Ma anche i leader nazionali hanno fatto sentire la propria voce. Macron ha dichiarato che “tutti gli strumenti sono sul tavolo”, mentre Pedro Sánchez ha ribadito l’intenzione di rispondere con “proporzionalità, unità e forza”. Giorgia Meloni, intanto, prepara un viaggio a Washington per portare un messaggio europeo condiviso, anche se il rischio è che venga percepita come voce nazionale, più che comunitaria. In vista dell’incontro alla Casa Bianca con Donald Trump il 17 aprile, la presidente del Consiglio prepara le sue mosse su due tavoli: quello della diplomazia internazionale e quello della politica economica interna. Al centro della strategia italiana c’è l’azzerare i dazi bilaterali sui beni industriali, rilanciando il principio del “zero per zero”.
Una sfida parallela pare quindi essere quella di mantenere l’unità politica. La strategia di Trump, almeno in apparenza, non ha prodotto divisioni evidenti. Trattando l’UE come un blocco unico, cosa che è legalmente, ha evitato di alimentare rivalità interne. Ma sotto la superficie, le tensioni restano. La Francia invita le sue imprese a sospendere gli investimenti negli USA, suscitando malumori, mentre i funzionari tedeschi temono che le imprese possano fare pressioni per ottenere favori a Washington, minando la risposta collettiva dell’UE. Il nodo non è solo politico, ma anche giuridico: mentre le tariffe sono competenza della Commissione, misure più incisive richiedono l’approvazione degli Stati membri, e alcune leve, come la tassazione delle big tech, restano in mano ai singoli governi. Il coordinamento europeo si muove quindi tra limiti istituzionali e interessi nazionali.
Scenari futuri
In conclusione, le nuove tariffe imposte da Donald Trump rischiano di aprire un capitolo turbolento nel commercio globale. Secondo il Fondo Monetario Internazionale (FMI), la guerra commerciale innescata da Washington danneggerà non solo le esportazioni ma anche gli investimenti e il commercio nella maggior parte delle economie avanzate. La Cina potrebbe mancare l’obiettivo di crescita del 5% entro il 2025, mentre la Germania è a rischio recessione. Il Regno Unito, pur relativamente protetto, vedrà comunque un impatto sul PIL pari a -0,1 punti percentuali quest’anno, con costi di finanziamento ancora alti e una fiducia dei consumatori in calo. Sul fronte monetario invece, si prevede che le banche centrali europee e britanniche inizieranno a tagliare i tassi di interesse per sostenere la crescita, mentre la Federal Reserve resta in attesa, ma potrebbe intervenire se l’inflazione, attualmente al 2,8%, dovesse salire verso il 4,5%, come previsto da alcune stime.
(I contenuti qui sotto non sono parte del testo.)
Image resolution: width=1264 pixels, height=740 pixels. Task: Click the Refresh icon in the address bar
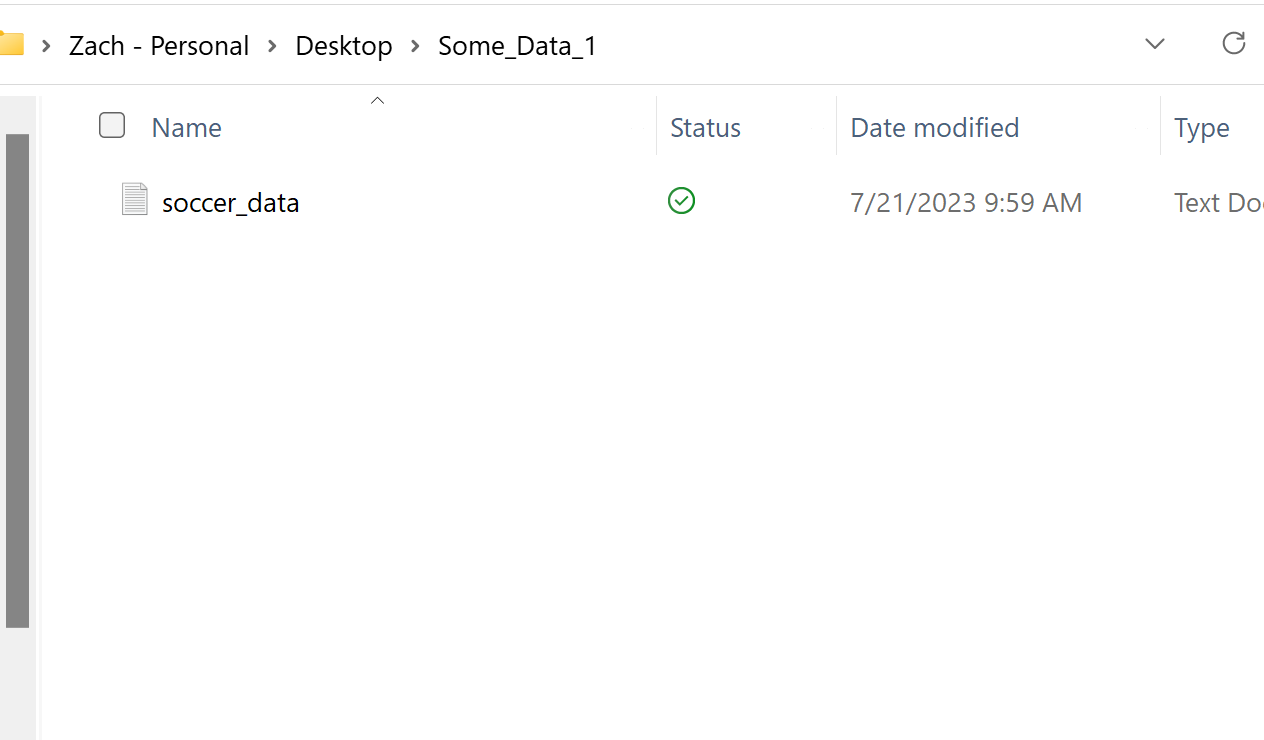pos(1233,43)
L’approccio dell’amministrazione Trump conferma una tendenza ormai consolidata: l’uso delle tariffe come leva negoziale più che come misura permanente. Spesso, infatti, le restrizioni vengono imposte per poi essere sospese una volta avviate trattative con i Paesi colpiti, rendendo il quadro altamente instabile. In questo contesto, l’evoluzione delle misure tariffarie resta dinamica e imprevedibile, e richiede un monitoraggio costante da parte di governi, imprese e operatori economici per non perdere di vista emendamenti o sospensioni che possono modificare rapidamente lo scenario.
Per l’Unione Europea, la partita resta aperta: la scelta finora è stata quella di mantenere una linea ferma, ma senza forzare lo scontro. Più che una semplice reazione ai dazi, potrebbe trattarsi di un passaggio chiave per capire se l’UE è davvero in grado di muoversi con coerenza e autonomia in uno scenario internazionale sempre più complesso, proteggendo i propri interessi con strumenti credibili e, soprattutto, con una direzione politica chiara e condivisa.